Using the numbers from the example above with N = 512, if the slide distance, M = N and a new FFT is needed every 512 samples, then the FFT requires fewer computations than the sliding DFT, which has to be recomputed every input sample. The accumulation of required computations for the sliding DFT is clearly much larger than the FFT.

The statement you're asking about is talking about the rough break-even point, where the sliding DFT becomes more computationally efficient than the FFT. So if the slide distance (M) is larger than log2(N) = 9, you may be better off using an FFT every M samples, assuming that you need all N samples. Since the DFT can be computed in a sparse fashion, where you only compute the output samples that you need and ignore the rest, this break-even point can move to much larger M since the FFT generally needs to always compute all N samples. For example, if you only need DFT outputs around a particular frequency of interest, say you only need twenty samples around bin number 100, then you only need to do 20/512 the normal computations and the sliding DFT will likely be more computationally efficient than the FFT in most cases.

Since there are more FFT algorithms and implementations available these days, that break-even point may be dependent on specific algorithms and implementations.

Thank you very much Robert wolfe and Slartibartfast

Let's say you want to generate 512 DFT outputs for every 4 samples input.

M = 4

N = 512

log2( N ) = 9

4 < 9

so sliding DFT can be computationally superior to traditional FFT implementations, i.e. more efficient, take less processor cycles

Suppose we consider a length of M=3 and N=16 which follows the case of M is less than log 2 ( N )
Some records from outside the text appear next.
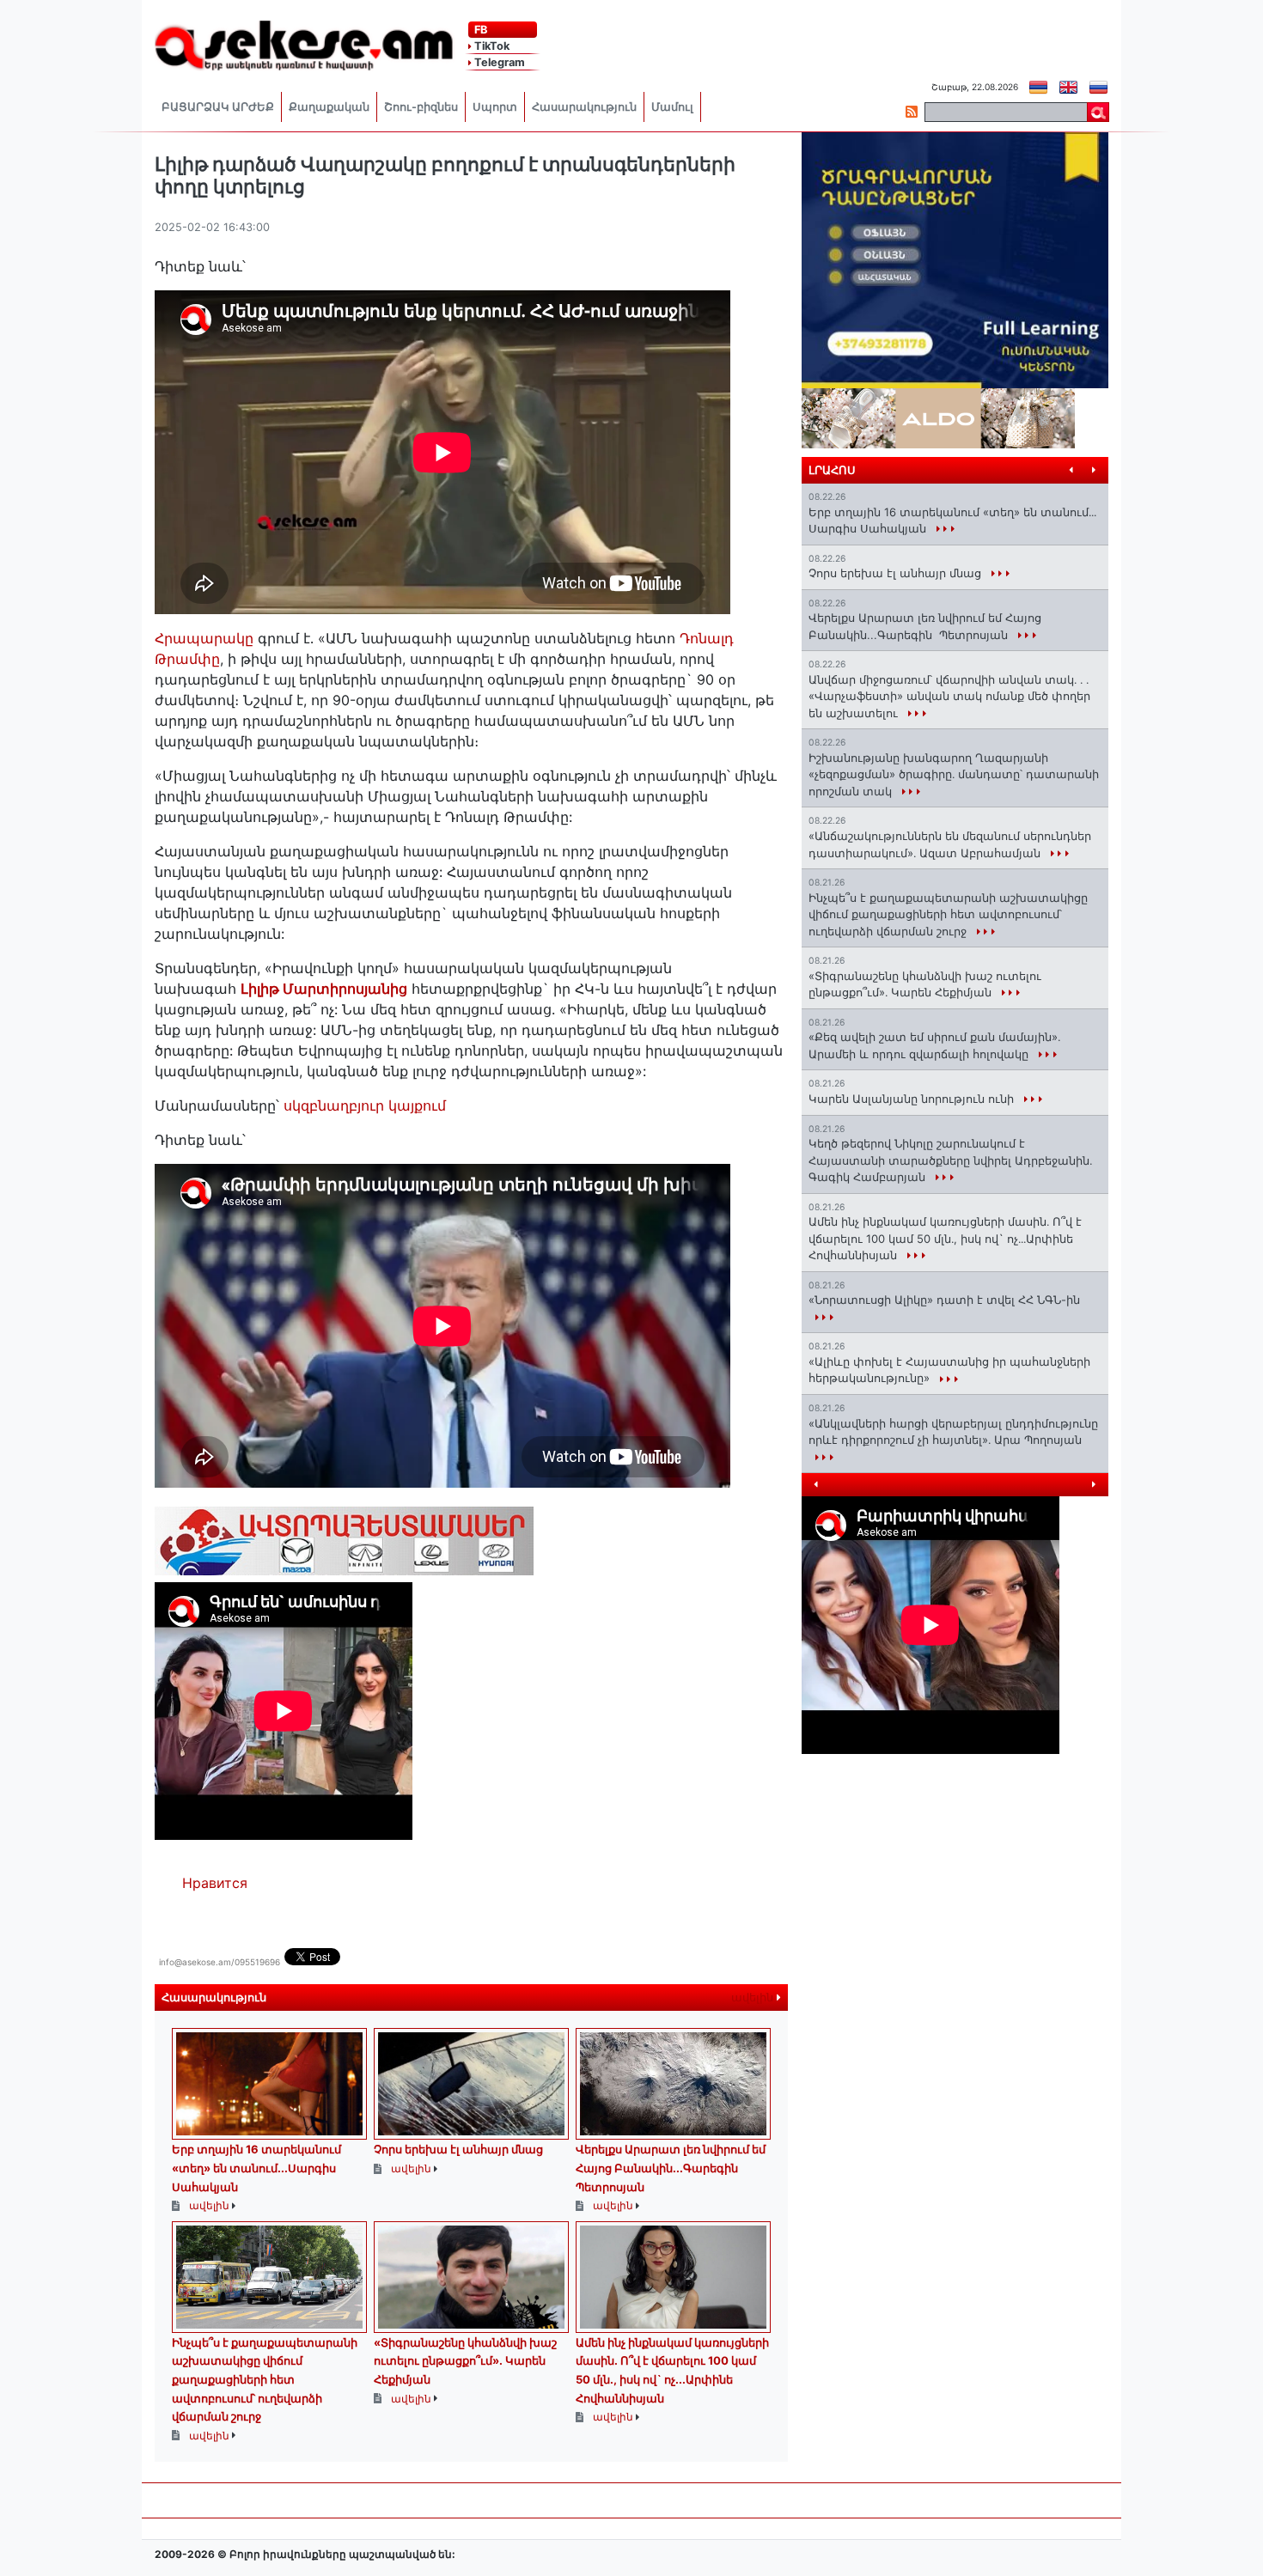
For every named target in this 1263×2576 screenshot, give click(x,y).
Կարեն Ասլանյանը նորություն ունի (912, 1098)
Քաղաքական (329, 106)
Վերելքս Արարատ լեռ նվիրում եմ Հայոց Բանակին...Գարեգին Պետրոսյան (671, 2167)
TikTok (490, 46)
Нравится (214, 1882)
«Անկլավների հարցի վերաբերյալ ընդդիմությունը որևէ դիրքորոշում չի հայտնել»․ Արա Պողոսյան (953, 1431)
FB (479, 29)
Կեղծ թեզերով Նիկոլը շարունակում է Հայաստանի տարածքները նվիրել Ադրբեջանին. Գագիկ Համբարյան (950, 1160)
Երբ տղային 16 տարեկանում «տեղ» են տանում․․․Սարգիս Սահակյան (256, 2167)
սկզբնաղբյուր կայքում (365, 1105)
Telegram (498, 62)
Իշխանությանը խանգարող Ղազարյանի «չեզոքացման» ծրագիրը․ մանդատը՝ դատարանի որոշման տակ (953, 774)
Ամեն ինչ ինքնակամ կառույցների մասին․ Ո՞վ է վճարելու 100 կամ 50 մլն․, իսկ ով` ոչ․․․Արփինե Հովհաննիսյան (945, 1238)
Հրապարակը (206, 638)
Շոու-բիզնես (421, 106)
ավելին (754, 1997)
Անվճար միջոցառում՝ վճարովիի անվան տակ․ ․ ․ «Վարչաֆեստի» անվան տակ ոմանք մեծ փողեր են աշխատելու (949, 696)
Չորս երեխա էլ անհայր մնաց (458, 2149)
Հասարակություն (584, 106)
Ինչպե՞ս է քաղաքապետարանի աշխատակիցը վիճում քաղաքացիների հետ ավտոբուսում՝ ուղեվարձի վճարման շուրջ (264, 2379)
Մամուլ (672, 106)
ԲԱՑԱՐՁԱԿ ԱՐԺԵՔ (218, 106)
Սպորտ (495, 106)
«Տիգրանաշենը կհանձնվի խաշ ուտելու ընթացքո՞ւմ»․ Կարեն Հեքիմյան (465, 2360)
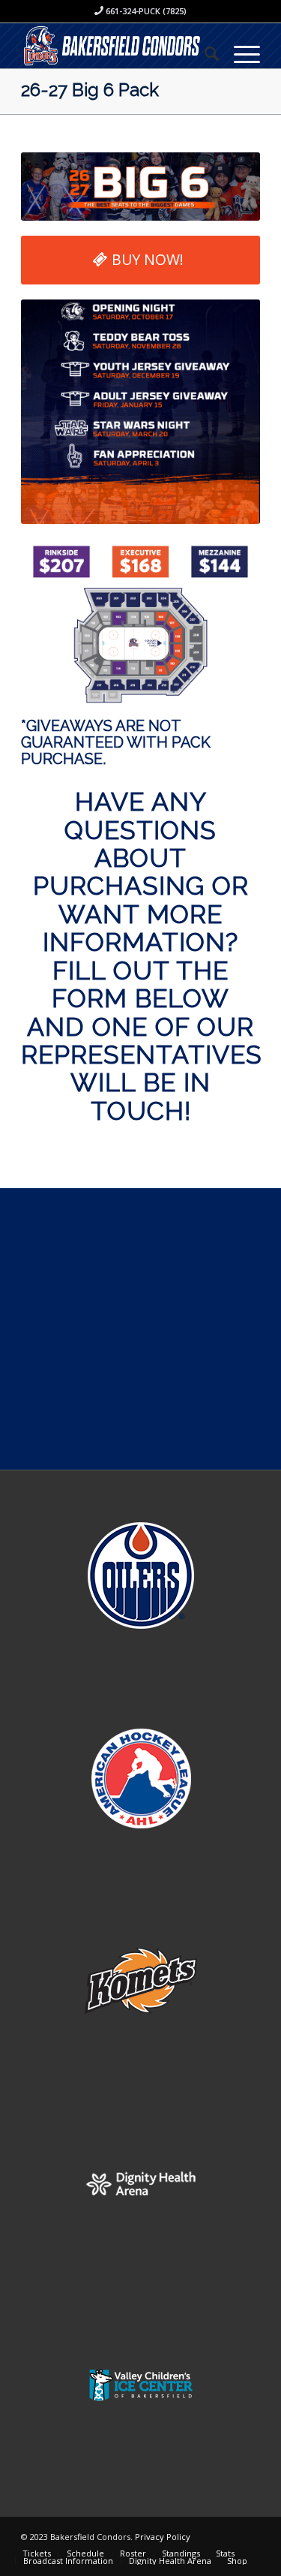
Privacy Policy (162, 2536)
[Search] (204, 53)
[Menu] (239, 53)
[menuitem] (204, 53)
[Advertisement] (140, 1329)
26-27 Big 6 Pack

for SDFT we would require =(N+N+N)=3N complex multiplication for M bins but for N bins we would require 16N complex multiplications according to the SDFT equation.

For fft we would require=2N log2 N=8N complex multiplications for N bins. I am bit confused.

Any insight would be a great help.

M is the number of input samples used, and N is the number of output frequency bins calculated. For a general FFT, M and N are the same, i.e. N values in time result in N values in frequency.